La Saponeria Firenze – White Roses

“Rose Covered Coffin”

This is a fine Italian soap from Tuscany, according to the fancy box (which probably costs more to make than the soap) and is big enough to keep and use for something, like maybe a coffin for your pet rat, or a place to keep jewelry or old keys. It's a big soap—10.5 ounces, which is a little impractical, honestly, for even me, a large man, and certainly for someone who is small, old, or doesn't have superior arm or leg strength. I imagine it as a bath soap, but you'd have to be very careful not to drop it on your foot in the shower. It should maybe come with a warning. This long bar of soap—it's a tasteful off-white—has got an intricate design sculpted on the top on it——there are flower patterns, and a building of some kind, and the name of the company, and “Italy.” I imagine some people might put this in their fancy downstairs half bathroom—the kind of soap you just politely brush your hand against when you're visiting and ask to use “the powder room”—and of course are then impressed with the giant bar of Italian soap with the beautiful designs carved in it that's too large to pick up, or really lather up, which would almost feel like vandalism. Or it might be a soap you buy for someone as a gift (who more than likely never removes it from the box) in which you impress them with your deep pockets—that is, as long as they don't shop at TJ Maxx and see countless boxes of this for $3.99.

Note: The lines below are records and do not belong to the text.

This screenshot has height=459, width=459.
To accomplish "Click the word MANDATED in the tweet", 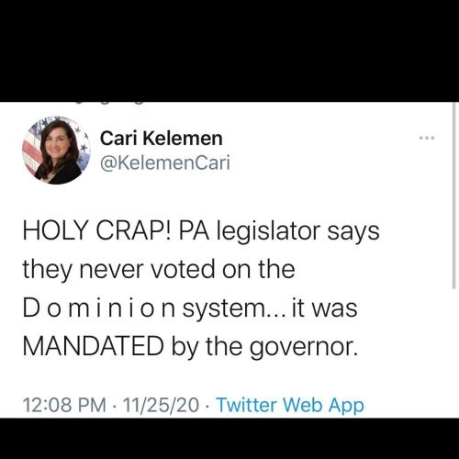I will pyautogui.click(x=94, y=346).
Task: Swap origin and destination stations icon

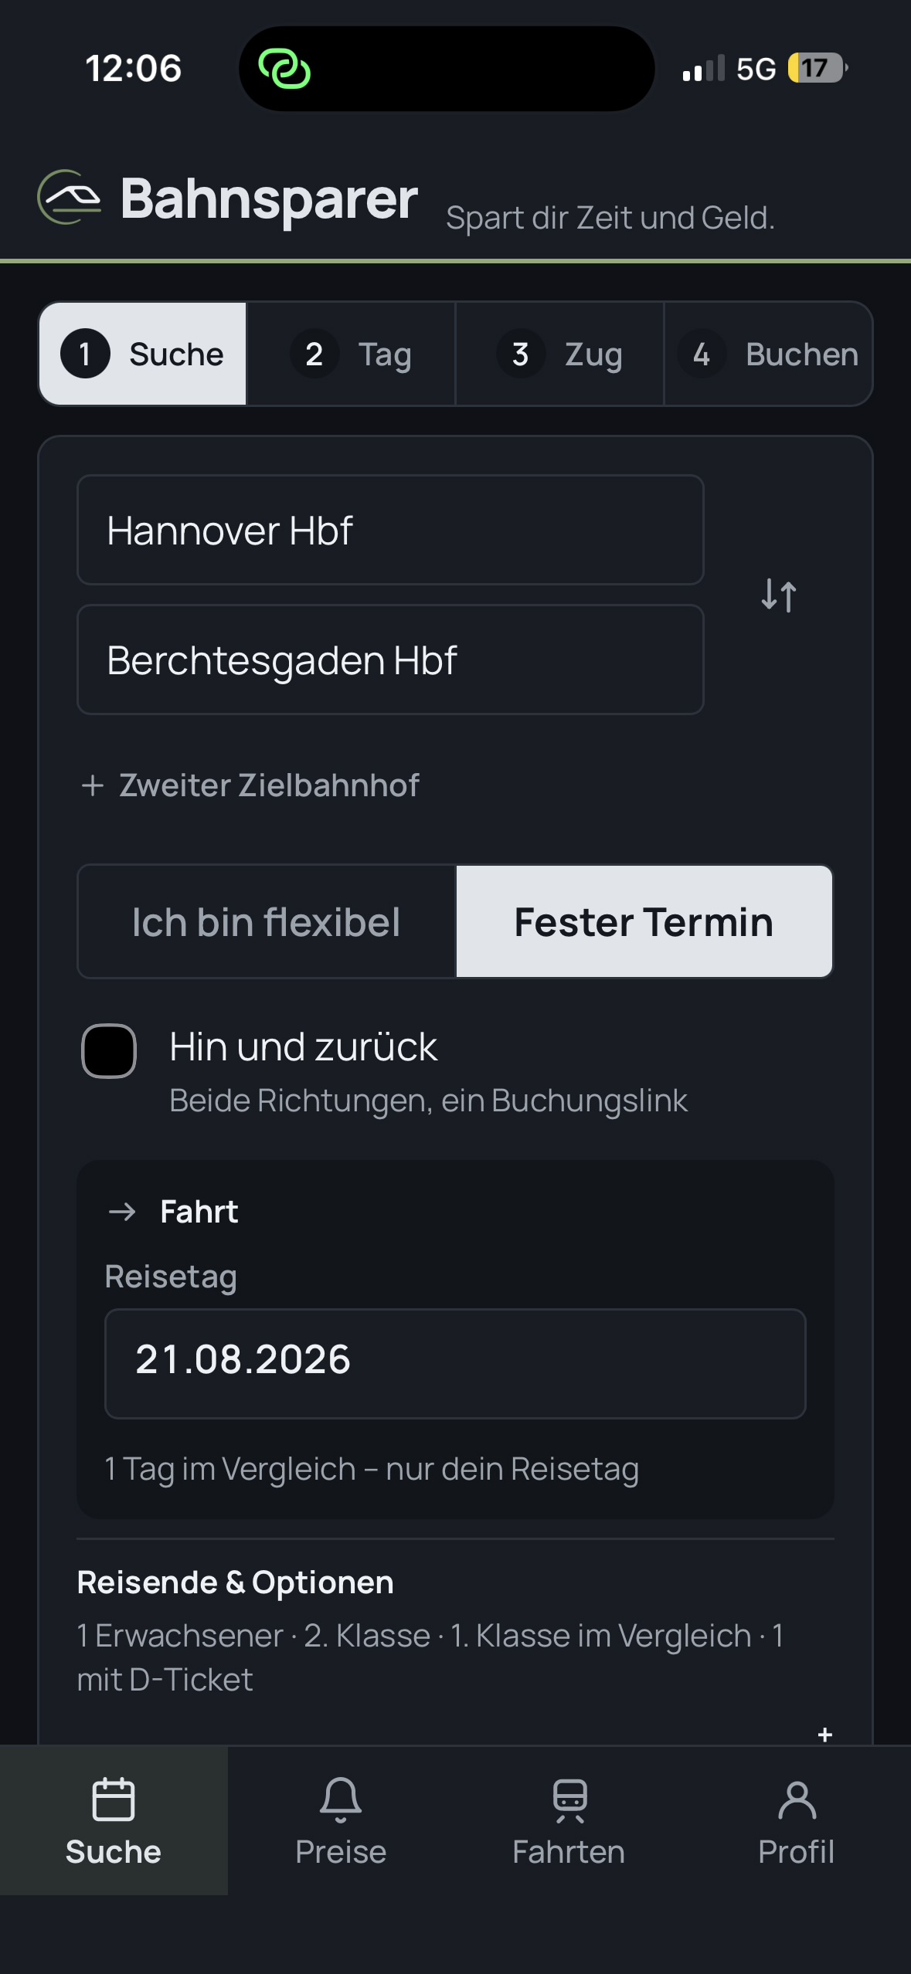Action: click(x=778, y=595)
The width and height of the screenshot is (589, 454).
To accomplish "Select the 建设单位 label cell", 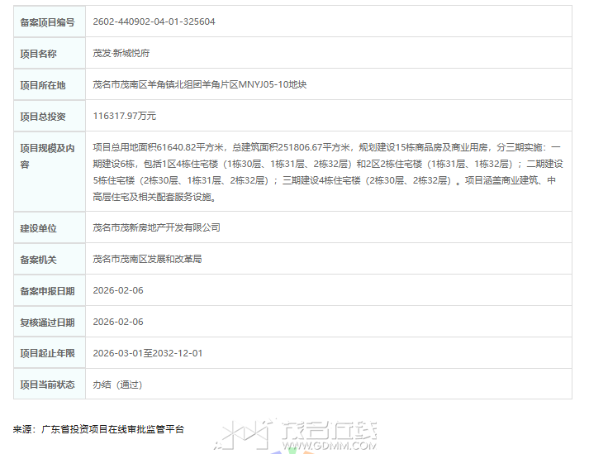I will pyautogui.click(x=39, y=227).
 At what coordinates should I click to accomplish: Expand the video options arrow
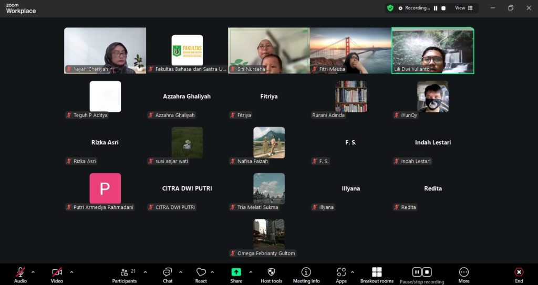pos(71,272)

To me, the actual bar of soap resembles a boat—or maybe more a coffin, because it has a definite top and a definite bottom—and there is a little ridge around the outside of the top so it actually looks like it has a lid you could open. And because of the dimensions—how it's disproportionately longer than wide—it's more of a coffin shape than anything. The somewhat dated, floral fragrance fits the shape and look of this soap perfectly—it does conjure up roses, or maybe an elderly lady's perfume—but a wealthy, reserved woman, very tasteful, and subtle, not overdoing it. Just a pleasant, all around wholesome rose smelling soap—but maybe lacking passion to some degree. It reminds me of the scene of the two funerals in My Own Private Idaho (1991)—this soap would be the smell of the staid, dignified funeral for Scott's father, the mayor, while the funeral for Bob would be something else entirely—maybe patchouli, weed, and gunpowder.